I agree with you and disagree with you at the same time.
(I think your numbers of deaths on the roads ~17,000 is a bit high if you are talking about the UK, although I agree for cyclists, it's about 100 killed each year in the UK. Are you including the seriously injured too in the 17,500 figure? )
The raw figures for road deaths in 2018:
The road safety charity. For safe and healthy journeys
www.brake.org.uk
1784 deaths: 99 cyclists, 777 car occupants, 456 pedestrians, 354 motorcyclists, and I assume the remainder are from coaches, buses and lorries.
So more car occupants die each year on the road than cyclists, from the raw data. But people travel more by car than by bike in the UK. The question is then relative risk and how this is calculated. Do you do this by mile? By number of trips? How do you get a representative estimate? How does it vary by region and urban vs. rural? How does it vary by age of the cyclist? Depending on the model you use and the assumptions you make, you can draw many different conclusions.

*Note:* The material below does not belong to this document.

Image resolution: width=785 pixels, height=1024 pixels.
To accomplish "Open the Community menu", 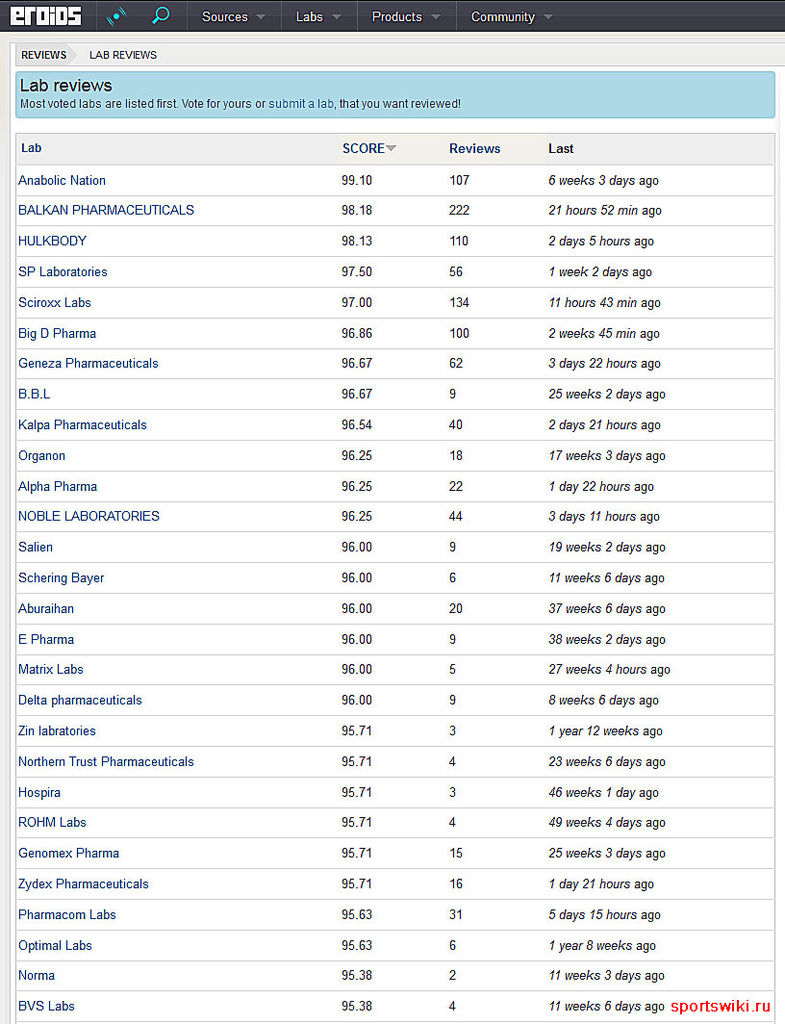I will (x=510, y=17).
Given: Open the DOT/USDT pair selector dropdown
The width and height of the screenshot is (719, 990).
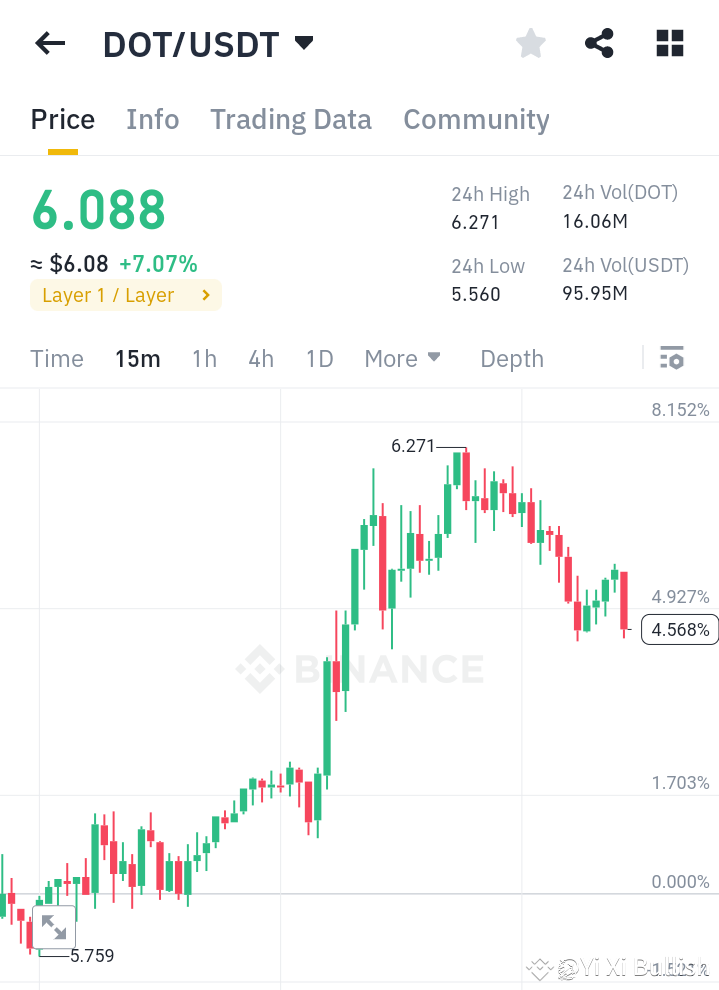Looking at the screenshot, I should pyautogui.click(x=208, y=43).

Also, by your argument, you would also never walk anywhere, due to the number of pedestrians that get killed each year standing on pavements by cars. So you'd have to go everywhere by car in order to be "safe".
However, their are many other risks associated with driving.
Health is affected by lack of exercise and this can cause early death. Pollution from cars also kills many thousands more each year than from collisions. Not to mention deaths that occur due to climate change brought on by CO2 from cars.
Unfortunately, I don't think anyone has looked at bringing all these factors together into a comparative statistic.
I do agree that 100 cyclists killed each year and about 17,000 seriously injured is far far too high and this is only going to be reduced by driver education, reduction in speed limits, effective enforcement and the creation of a transport infrastructure that is centred around people and not cars (ie walking and cycling).